** WHAT TO DO **
Going line by line through the data below, report how many lines include the word "card", with nothing added.

PROVIDED DATA: Begin

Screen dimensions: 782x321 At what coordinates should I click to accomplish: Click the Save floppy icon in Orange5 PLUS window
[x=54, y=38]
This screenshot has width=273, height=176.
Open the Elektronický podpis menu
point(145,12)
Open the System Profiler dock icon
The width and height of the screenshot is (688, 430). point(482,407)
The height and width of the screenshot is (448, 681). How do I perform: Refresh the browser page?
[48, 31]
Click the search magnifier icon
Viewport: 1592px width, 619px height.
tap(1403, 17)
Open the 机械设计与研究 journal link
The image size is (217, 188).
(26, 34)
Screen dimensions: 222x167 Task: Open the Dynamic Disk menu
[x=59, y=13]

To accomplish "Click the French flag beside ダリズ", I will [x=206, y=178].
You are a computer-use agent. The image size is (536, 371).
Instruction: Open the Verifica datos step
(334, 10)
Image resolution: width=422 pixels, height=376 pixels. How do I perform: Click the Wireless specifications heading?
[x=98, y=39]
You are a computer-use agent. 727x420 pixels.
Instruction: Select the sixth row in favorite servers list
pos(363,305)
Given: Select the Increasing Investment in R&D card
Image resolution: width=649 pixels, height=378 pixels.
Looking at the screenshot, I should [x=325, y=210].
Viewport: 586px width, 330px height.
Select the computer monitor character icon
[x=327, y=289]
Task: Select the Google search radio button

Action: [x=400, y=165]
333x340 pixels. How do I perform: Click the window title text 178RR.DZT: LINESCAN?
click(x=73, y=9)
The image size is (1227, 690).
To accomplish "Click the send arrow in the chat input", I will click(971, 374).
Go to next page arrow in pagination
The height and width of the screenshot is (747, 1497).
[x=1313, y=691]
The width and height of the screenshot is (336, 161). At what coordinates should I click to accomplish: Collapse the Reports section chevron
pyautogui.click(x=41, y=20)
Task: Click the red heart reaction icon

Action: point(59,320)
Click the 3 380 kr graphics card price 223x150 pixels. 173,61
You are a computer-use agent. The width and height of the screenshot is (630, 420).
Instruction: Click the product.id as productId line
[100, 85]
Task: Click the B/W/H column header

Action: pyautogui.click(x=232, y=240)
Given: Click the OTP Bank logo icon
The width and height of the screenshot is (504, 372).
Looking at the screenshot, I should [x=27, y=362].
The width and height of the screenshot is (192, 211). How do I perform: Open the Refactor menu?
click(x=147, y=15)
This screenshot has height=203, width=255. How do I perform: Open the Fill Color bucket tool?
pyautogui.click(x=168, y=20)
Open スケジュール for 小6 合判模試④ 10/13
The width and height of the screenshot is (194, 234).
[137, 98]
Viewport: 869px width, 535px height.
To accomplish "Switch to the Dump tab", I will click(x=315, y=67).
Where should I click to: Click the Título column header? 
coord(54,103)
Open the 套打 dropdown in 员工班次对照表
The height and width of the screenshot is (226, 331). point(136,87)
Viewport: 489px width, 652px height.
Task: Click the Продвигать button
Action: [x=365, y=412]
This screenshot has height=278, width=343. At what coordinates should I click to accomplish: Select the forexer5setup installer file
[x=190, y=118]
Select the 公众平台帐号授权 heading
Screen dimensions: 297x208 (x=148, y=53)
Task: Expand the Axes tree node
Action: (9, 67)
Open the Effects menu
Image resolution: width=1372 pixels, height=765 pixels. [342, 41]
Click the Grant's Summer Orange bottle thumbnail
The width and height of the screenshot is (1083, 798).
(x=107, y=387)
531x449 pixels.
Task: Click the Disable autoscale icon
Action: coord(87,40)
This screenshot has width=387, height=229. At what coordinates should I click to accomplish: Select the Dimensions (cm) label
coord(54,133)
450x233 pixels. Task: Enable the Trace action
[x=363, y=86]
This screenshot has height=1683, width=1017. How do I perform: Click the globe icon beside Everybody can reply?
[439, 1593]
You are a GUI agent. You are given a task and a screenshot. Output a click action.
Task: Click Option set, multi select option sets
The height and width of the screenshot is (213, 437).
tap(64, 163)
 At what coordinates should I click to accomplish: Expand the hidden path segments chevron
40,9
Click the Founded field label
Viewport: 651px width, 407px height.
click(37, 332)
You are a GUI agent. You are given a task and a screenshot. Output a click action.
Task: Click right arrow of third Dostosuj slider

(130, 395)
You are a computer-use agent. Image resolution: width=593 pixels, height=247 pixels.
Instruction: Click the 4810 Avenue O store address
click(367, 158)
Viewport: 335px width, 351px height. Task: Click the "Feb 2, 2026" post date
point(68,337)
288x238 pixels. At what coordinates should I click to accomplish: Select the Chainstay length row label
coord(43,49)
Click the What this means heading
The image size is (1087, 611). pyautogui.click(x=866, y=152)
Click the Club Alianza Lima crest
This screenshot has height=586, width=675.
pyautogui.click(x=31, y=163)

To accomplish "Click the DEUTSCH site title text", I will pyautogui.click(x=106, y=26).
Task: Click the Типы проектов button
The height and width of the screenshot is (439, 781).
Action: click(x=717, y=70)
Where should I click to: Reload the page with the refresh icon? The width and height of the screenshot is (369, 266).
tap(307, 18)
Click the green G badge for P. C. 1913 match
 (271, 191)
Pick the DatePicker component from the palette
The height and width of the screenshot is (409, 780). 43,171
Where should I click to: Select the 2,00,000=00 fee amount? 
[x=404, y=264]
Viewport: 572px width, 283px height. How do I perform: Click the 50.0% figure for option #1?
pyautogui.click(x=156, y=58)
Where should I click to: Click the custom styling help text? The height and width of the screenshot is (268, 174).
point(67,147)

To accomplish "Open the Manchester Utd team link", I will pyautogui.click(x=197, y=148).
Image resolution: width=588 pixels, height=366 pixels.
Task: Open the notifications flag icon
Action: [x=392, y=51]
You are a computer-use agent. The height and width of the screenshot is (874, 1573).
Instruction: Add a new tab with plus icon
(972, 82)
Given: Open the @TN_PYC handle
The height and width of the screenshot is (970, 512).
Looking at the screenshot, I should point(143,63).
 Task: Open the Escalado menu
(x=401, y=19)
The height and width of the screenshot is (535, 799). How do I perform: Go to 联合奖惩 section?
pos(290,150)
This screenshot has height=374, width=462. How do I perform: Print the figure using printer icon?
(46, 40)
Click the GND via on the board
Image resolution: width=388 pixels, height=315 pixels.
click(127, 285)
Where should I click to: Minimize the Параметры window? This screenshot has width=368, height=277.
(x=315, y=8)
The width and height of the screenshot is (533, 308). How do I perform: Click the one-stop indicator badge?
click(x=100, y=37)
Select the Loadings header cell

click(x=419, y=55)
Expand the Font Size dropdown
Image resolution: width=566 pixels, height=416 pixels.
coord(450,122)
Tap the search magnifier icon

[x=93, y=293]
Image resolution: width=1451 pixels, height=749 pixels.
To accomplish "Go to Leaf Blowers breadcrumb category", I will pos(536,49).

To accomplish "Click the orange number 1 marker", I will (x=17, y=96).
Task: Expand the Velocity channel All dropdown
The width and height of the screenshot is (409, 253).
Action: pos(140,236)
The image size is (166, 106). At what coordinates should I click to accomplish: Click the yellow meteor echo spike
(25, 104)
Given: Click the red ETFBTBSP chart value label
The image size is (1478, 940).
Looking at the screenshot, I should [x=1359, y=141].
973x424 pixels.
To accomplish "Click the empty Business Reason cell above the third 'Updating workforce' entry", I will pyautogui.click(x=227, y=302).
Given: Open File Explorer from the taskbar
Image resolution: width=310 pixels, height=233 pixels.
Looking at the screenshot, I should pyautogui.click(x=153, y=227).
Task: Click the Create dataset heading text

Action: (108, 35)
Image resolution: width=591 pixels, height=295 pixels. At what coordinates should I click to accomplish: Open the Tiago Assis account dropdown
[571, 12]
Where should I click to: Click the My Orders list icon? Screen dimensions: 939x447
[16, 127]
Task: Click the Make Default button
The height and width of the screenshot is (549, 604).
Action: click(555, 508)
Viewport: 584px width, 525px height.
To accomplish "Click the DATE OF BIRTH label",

PROVIDED DATA: End

** YOUR RESPONSE **
2